Le vulgaire insensé te prête sa malice:Fais le bien, en dépit de l'humaine injustice.

[67] Ex Cæsarii Heisterb. miracul. illustr., lib. V, cap. 36; et Shellen, de mirandis à Diabolo.

Charles de Luzzen, jeune militaire allemand, d'une famille riche et noble, cherchait un domestique, sans en pouvoir trouver à son gré, lorsqu'un démon se présenta devant lui, sous la figure d'un jeune homme extrêmement bien fait, et lui offrit ses services. Il avait les traits si gracieux et la voix si douce, que Charles le retint de suite; et ce démon commença à servir son nouveau maître avec tant de soin, tant de complaisance, tant de fidélité et tant d'enjouement, qu'on en était tout étonné. Jamais Charles ne montait à cheval, ou ne mettait pied à terre, sans trouver son serviteur à son poste, ayant un genou en terre, et lui tenant l'étrier. En général, l'aimable démon montrait toujours une grande gaieté, beaucoup de discrétion, et une prévoyance plus qu'humaine.

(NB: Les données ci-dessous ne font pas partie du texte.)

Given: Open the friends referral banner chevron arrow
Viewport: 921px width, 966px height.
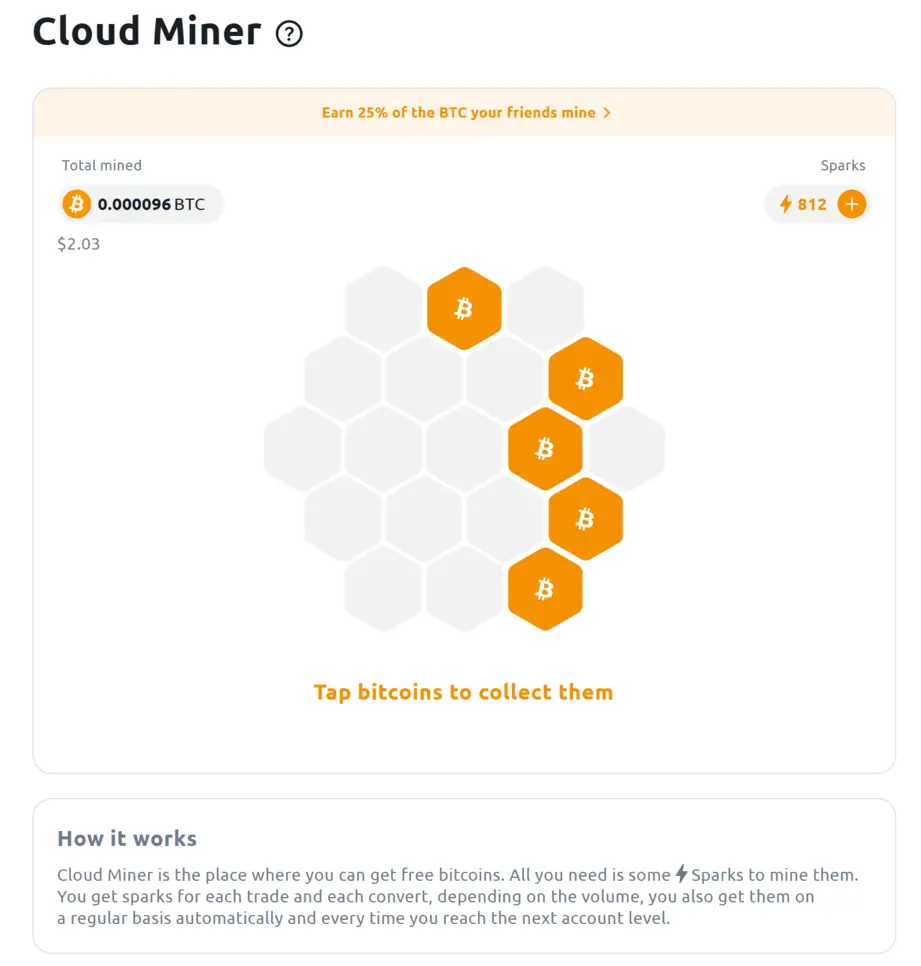Looking at the screenshot, I should click(607, 113).
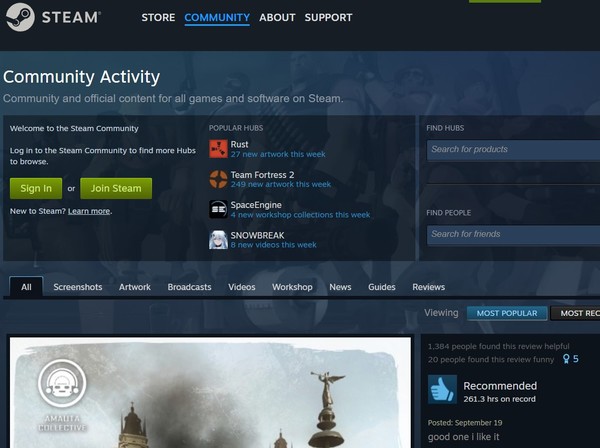Open the Rust hub icon

pos(218,149)
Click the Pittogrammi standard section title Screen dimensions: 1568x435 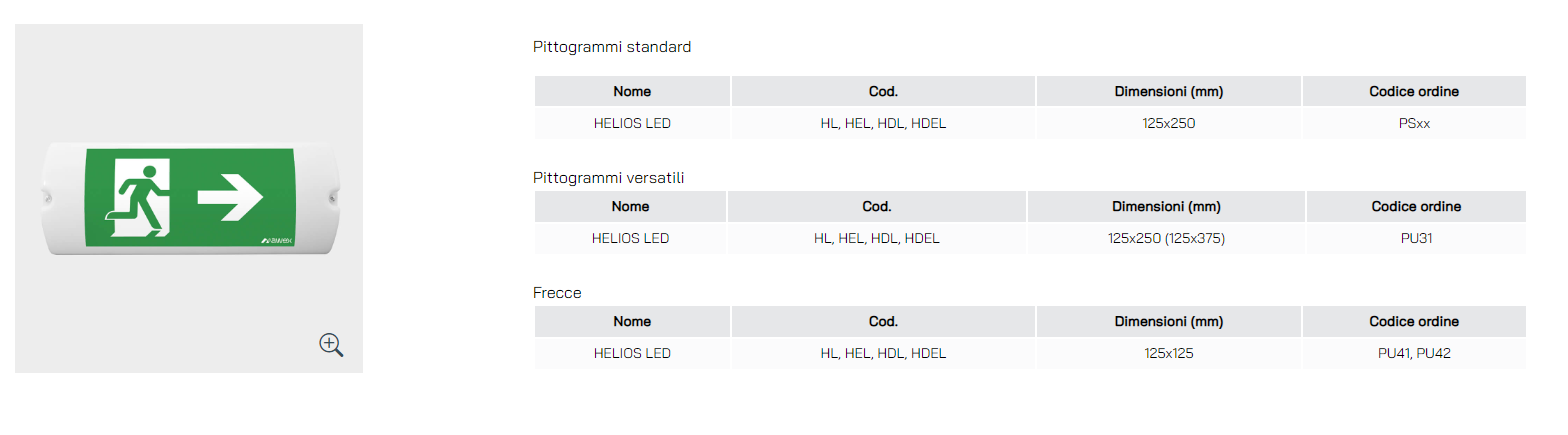612,47
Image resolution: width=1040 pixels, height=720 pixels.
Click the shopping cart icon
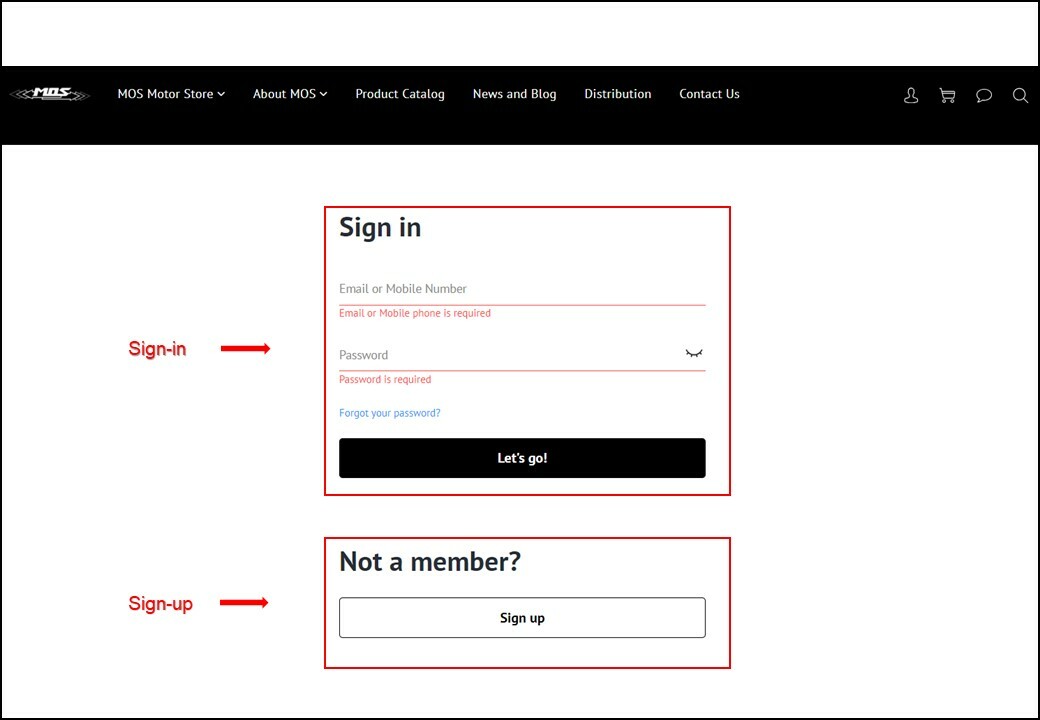tap(947, 95)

Un jour que le jeune guerrier et son valet, ou plutôt son ami, voyageaient ensemble à cheval, comme ils côtoyaient les rives d'un grand fleuve, Charles tournant la tête aperçut plusieurs de ses ennemis mortels, qui venaient à lui.—Nous sommes perdus, dit-il au démon; voici mes ennemis qui me poursuivent, et le fleuve m'empêche de les éviter. Ou je périrai sous leurs coups, ou je serai leur prisonnier.

—Ne craignez rien, répondit le fidèle serviteur, je connais les gués de ce fleuve; suivez-moi seulement, nous le traverserons sans danger.—Personne n'a osé jamais se hasarder dans ce torrent, répliquait Charles… Mais déjà le démon y pousse son cheval et le passe heureusement. Le maître suit l'exemple de son valet, et tous deux parviennent sans mésaventure à l'autre bord.

Les ennemis qui étaient à leur poursuite arrivèrent alors sur la rive du fleuve: Il n'y a que le Diable qui puisse traverser une onde si rapide, s'écrièrent-ils, en voyant ce qui venait de se passer; et ils se retirèrent sans imiter l'imprudence de Pharaon.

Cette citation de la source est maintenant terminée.